__Tasks and exercises__:
(a) Rewrite the paragraph in the essay on Chicano identity that begins "Justice responds to an individual's sense of self-worth" more briefly, keeping its main facts.
(b) Could you rewrite the essay on Chicano identity from "Photo: D. Stange" to "of such mystery.", putting "enigma" wherever "mystery" appears?
(c) Can you write the next part of the essay on Chicano identity, continuing on from its last sentence?

• April 20th, 2024
  • Saturday, 05:13:50 AM

Cuentos De Mi Chante Chicano: True Face, True Heart


Photo: D. Stange Daniel Stange

 

Daniel Stange

 

Yo Soy Chicano. I make that statement to clarify my identity. I also realize that identity is a continually changing state of being. Who you are is relative to the time in your life, in which that question is asked. What you were before you were conceived in your mother’s womb might be attuned to where you will be when your breath stops. Such mystery in life is valued when people comprehend their eternal nature. Although cultures are all founded in the explanation of such mystery.

 

For the colonizer, there is no instruction of proper morals and ethics. Some people are just born bad and therein begins the classist elite and the development of incarceration. Law is sanctioned by those who hold the keys to mystery and bent by those who garnish favoritism or compensation. It’s directed against those who seek its shelter. Measured by those who seek its realization – Justice. Now that is a debatable word but held as a pillar of our ancestors’ way of living.

 

When a person has integrity, the truth of their heart is evidenced in their face and expression. There is a cooperation between what I feel in my heart and what I express. It is honest even when the result is not pleasant.

 

Justice responds to an individual’s sense of self-worth. It can walk a thin line along the edge of revenge and abuse. Too many people push each other over that edge when life’s mysteries are assumed to be competitive. Our beloved Anahuac culture practiced cooperation but more importantly the mysteries were not founded in loss from grace. When we appreciate our eternal energy and accept that there is nothing broken in the universe, we can give justice its proper role—to restore.

 

In the Nahuatl tongue of Anahuac two words were often combined to express deeper concepts. Such as Flor y CantoIn Xochitl In Cuicatl which describes poetry. In Tlalli In Tlapalli – Wisdom. In Ixiptla In Yolotl – Integrity. Ixiptla is the face (image) Yolotl is Heart. When a person has integrity, the truth of their heart is evidenced in their face and expression. There is a cooperation between what I feel in my heart and what I express. It is honest even when the result is not pleasant.

__Data extract__:
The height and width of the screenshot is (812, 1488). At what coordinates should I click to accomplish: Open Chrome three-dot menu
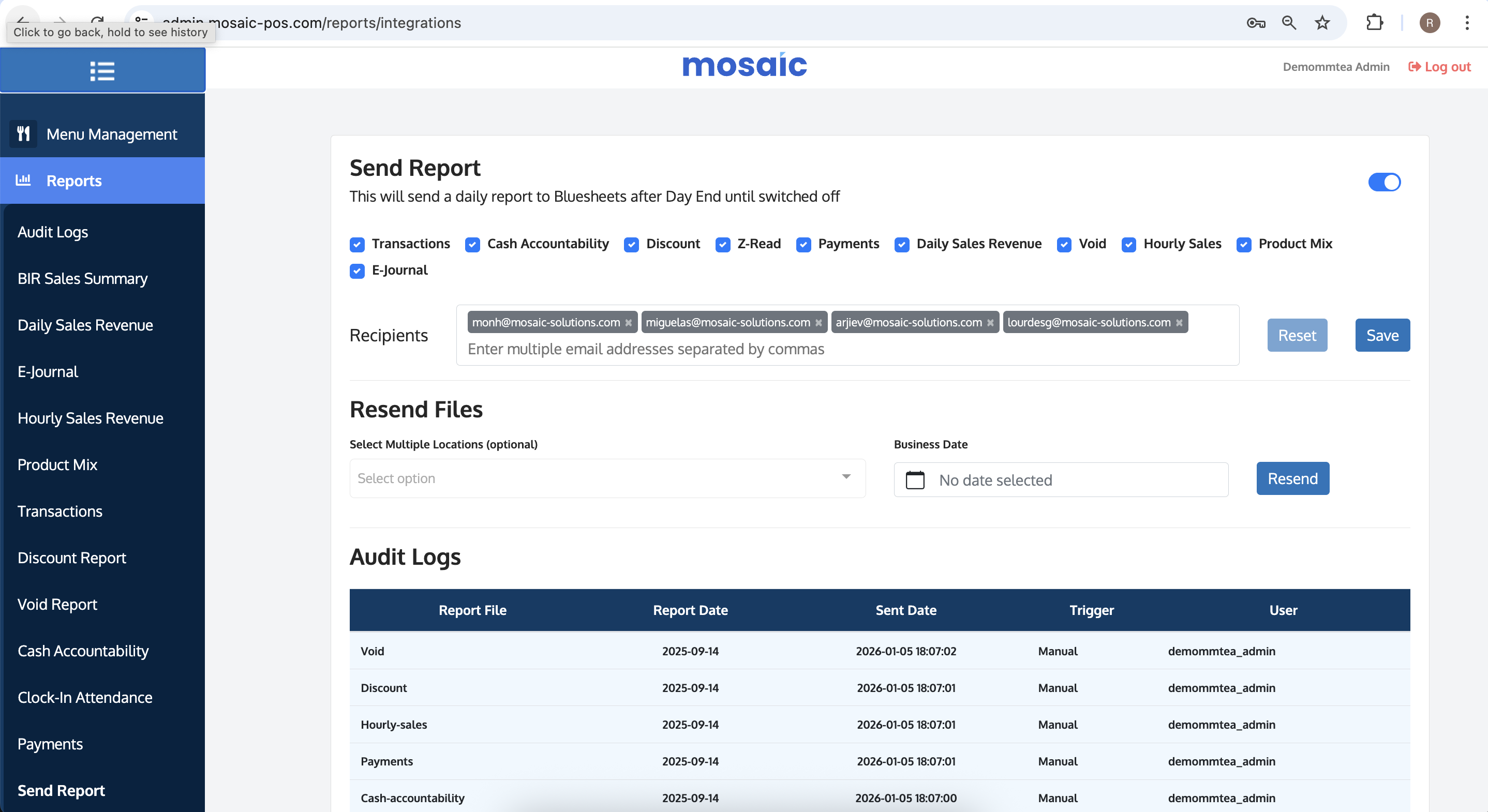1467,23
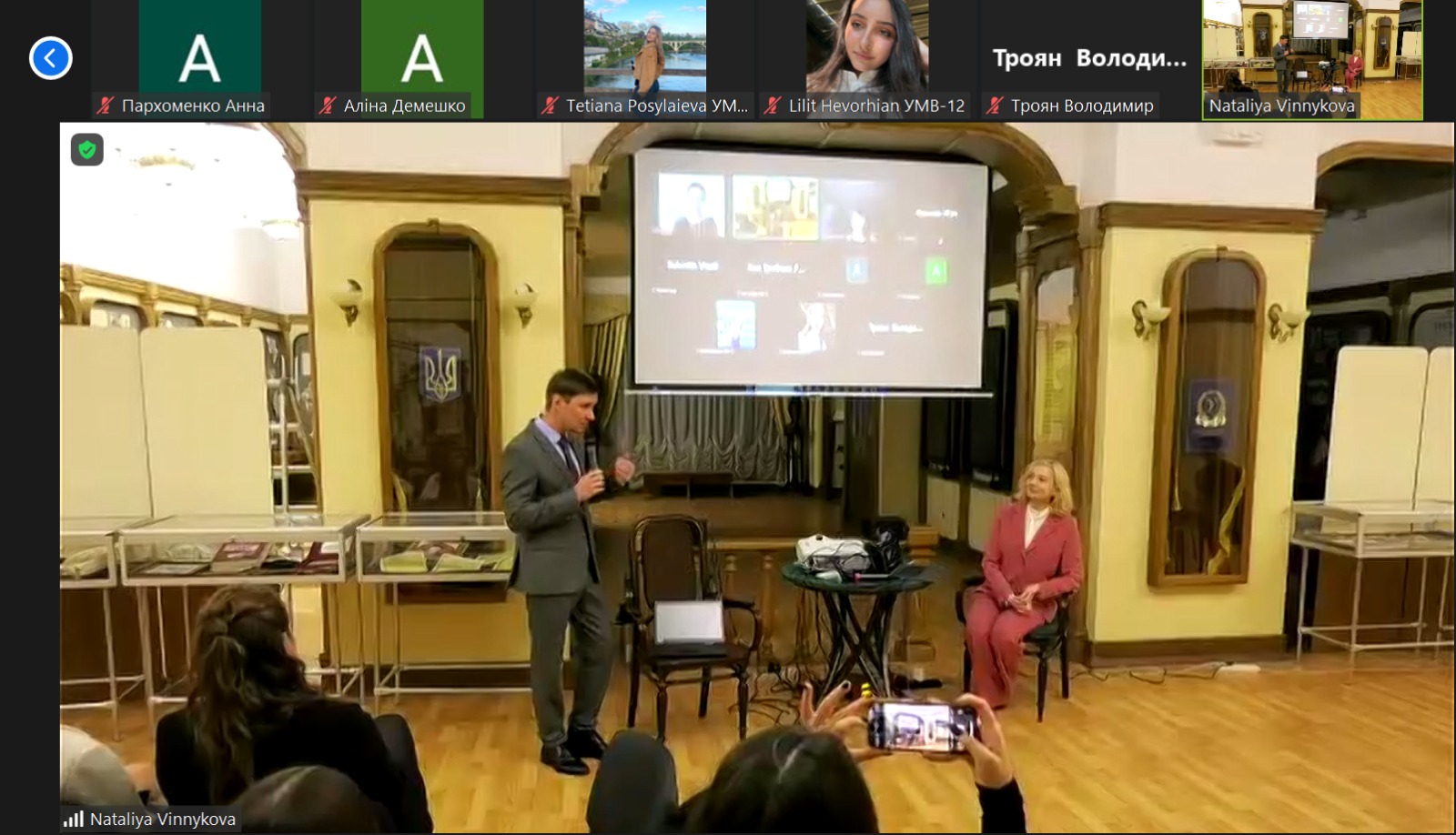Viewport: 1456px width, 835px height.
Task: Click the projector screen in the main video
Action: pyautogui.click(x=810, y=270)
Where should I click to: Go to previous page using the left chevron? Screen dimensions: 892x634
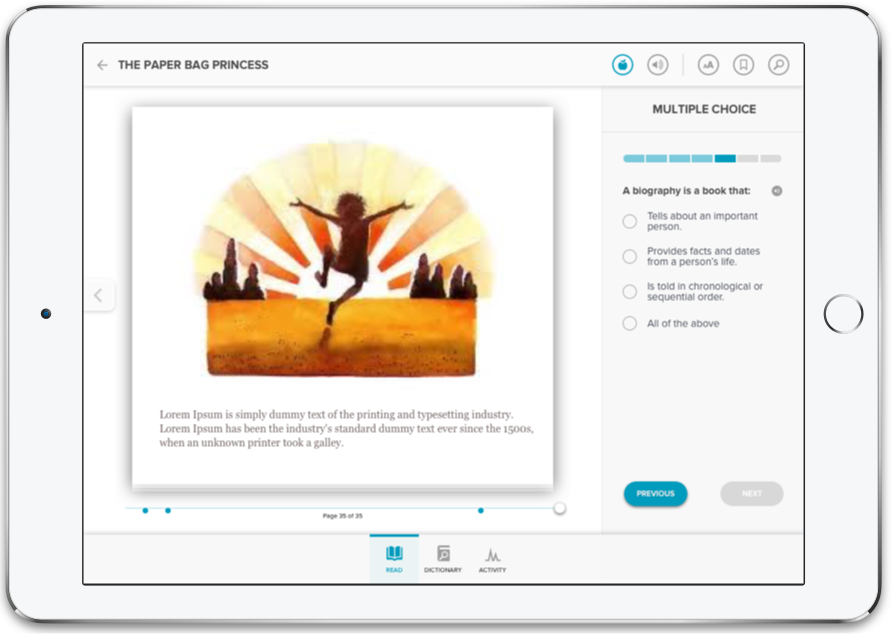click(x=98, y=295)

__Solved problems__:
(a) Justice reflects a person's sense of self-worth and can edge into revenge and abuse, as often happens when people treat life's mysteries as a competition. The Anahuac culture practiced cooperation, and its mysteries were not rooted in a fall from grace. If we value our eternal energy and accept that nothing in the universe is broken, justice can take its proper role: to restore.

(b)
Photo: D. Stange Daniel Stange

 

Daniel Stange

 

Yo Soy Chicano. I make that statement to clarify my identity. I also realize that identity is a continually changing state of being. Who you are is relative to the time in your life, in which that question is asked. What you were before you were conceived in your mother’s womb might be attuned to where you will be when your breath stops. Such enigma in life is valued when people comprehend their eternal nature. Although cultures are all founded in the explanation of such enigma.

(c)
 

Just as a person’s integrity is crucial to having a proper sense of justice, the justice we experience will engender our integrity. Injustices shift our moral compass unless the individual is rooted to nature. And nature has no mercy. Yet, nature develops beauty and reproduces proper forms. There is no mistake so words like deformity and handicapped have a different feeling and cannot be properly translated. There’s an Aztec ‘god’ Xolotl who has twisted hands and his eye is drooping out with buck teeth and his name also means companion. We all carry ugliness and impure thoughts. They are not sins, they are our shadow, Nagual. We need to have internal dialogue, we all do it (some with more than one personality). Sadly, today’s culture ridicules people that speak to themselves.

 

It is said that Justice without mercy is cruel but that is because they are speaking of revenge or abuse. Justice should restore things back to their natural state. This brings a challenge to people who believe that they are born without grace, but even more to the children of Anahuac. Our restoration is symbiotic with the land. Authorized by the women. Seeded by the ancestors and developed in the process of remembering the origins. Most Chicanos would not go back to living in the simple homes of our origins, but all of us feel robbed when we see the ridiculous wealth in today’s society. A wealth that has rooted in Our land. Land of our grandmother, Tonantzin.

 

Our changing image (Ixiptla) cycles through experiences from birth to death and many rebirths to repose into small deaths like a lost friendship or an old profession that we never return to. These little cycles cleanse our memories until old age washes them away. A critical example of In Ixiptla In Yolotl is revealed in the first cycle of our life that began in the water. Through objective observation that anybody can understand.

 

A human baby is nurtured through the umbilical cord that marks the body’s center. Once intersected your body can be divided into the four elements with the Earth, from the belly button below and Air for the upper half. Then Fire on the right side and Water on the feminine left; where the heart inclines. Your heart is centered between the lungs, but the right lung is larger because the bottom of the heart tilts to the left. And it is in the bottom of my heart that my soul’s integrity is rekindled.  When you really know something, you say ‘I know it by heart” never I know it by brain. So, the image Ixiptla is reconciled when you learn to purify the heart Yolotl.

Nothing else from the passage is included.